» **Dataset excerpt**:
%%
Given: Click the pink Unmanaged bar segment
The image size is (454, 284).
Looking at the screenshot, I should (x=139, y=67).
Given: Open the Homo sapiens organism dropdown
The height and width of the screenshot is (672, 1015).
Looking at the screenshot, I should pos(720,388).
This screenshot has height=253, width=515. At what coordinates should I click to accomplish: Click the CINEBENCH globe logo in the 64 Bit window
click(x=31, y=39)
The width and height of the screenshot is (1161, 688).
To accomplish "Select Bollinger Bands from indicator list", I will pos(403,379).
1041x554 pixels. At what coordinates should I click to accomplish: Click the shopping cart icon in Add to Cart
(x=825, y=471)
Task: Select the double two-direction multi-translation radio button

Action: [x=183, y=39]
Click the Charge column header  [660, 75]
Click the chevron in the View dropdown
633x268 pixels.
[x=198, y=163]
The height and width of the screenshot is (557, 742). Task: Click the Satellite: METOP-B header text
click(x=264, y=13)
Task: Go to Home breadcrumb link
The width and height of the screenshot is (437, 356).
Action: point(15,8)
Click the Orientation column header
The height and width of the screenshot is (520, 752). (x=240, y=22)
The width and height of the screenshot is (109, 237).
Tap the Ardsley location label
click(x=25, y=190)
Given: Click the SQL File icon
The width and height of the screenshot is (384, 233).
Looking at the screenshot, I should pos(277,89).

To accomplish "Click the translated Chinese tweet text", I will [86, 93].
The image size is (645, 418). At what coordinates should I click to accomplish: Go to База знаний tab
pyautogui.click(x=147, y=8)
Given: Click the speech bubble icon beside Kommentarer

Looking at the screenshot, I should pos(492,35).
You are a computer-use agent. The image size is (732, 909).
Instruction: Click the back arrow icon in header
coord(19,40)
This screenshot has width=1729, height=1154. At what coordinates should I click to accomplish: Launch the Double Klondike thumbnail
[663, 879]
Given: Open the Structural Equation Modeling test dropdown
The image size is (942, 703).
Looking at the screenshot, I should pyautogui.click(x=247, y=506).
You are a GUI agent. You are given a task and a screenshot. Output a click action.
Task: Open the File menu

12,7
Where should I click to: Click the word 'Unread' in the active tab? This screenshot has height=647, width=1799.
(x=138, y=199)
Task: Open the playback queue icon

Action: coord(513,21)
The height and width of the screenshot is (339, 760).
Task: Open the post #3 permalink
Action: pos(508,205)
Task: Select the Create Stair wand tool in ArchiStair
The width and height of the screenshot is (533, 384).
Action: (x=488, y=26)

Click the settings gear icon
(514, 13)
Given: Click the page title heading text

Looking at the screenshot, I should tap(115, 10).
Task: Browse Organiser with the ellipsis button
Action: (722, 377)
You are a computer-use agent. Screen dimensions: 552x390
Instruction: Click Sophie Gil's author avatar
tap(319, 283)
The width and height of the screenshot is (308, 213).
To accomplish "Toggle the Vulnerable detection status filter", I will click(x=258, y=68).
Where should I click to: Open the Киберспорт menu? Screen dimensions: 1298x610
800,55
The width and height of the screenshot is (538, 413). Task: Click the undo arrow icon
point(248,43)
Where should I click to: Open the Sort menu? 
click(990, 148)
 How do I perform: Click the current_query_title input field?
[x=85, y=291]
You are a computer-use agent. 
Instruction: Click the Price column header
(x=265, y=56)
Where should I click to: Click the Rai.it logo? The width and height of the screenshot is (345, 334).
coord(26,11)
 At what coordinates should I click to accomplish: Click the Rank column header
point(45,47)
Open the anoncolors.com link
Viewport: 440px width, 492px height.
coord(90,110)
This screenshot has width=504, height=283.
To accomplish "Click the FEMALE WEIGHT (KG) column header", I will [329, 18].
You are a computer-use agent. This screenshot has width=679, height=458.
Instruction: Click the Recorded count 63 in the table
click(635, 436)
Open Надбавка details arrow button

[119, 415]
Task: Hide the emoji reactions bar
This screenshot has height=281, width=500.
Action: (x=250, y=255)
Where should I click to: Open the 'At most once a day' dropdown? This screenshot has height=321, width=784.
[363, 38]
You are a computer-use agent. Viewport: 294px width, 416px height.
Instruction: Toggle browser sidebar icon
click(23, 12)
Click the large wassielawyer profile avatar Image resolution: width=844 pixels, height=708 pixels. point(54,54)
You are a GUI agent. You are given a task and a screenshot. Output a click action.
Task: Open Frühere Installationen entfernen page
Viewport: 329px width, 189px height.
%%
» **Prompt**: Starting at the line that contains "Click the large" and ending with the final line, copy out each line in full, including the requests. Add 120 to every coordinate in the answers, and leave all other numbers unchanged.

» **Output of the task**:
Click the large wassielawyer profile avatar Image resolution: width=844 pixels, height=708 pixels. point(174,174)
You are a GUI agent. You are given a task and a screenshot. Output a click action.
Task: Open Frühere Installationen entfernen page
Viewport: 329px width, 189px height.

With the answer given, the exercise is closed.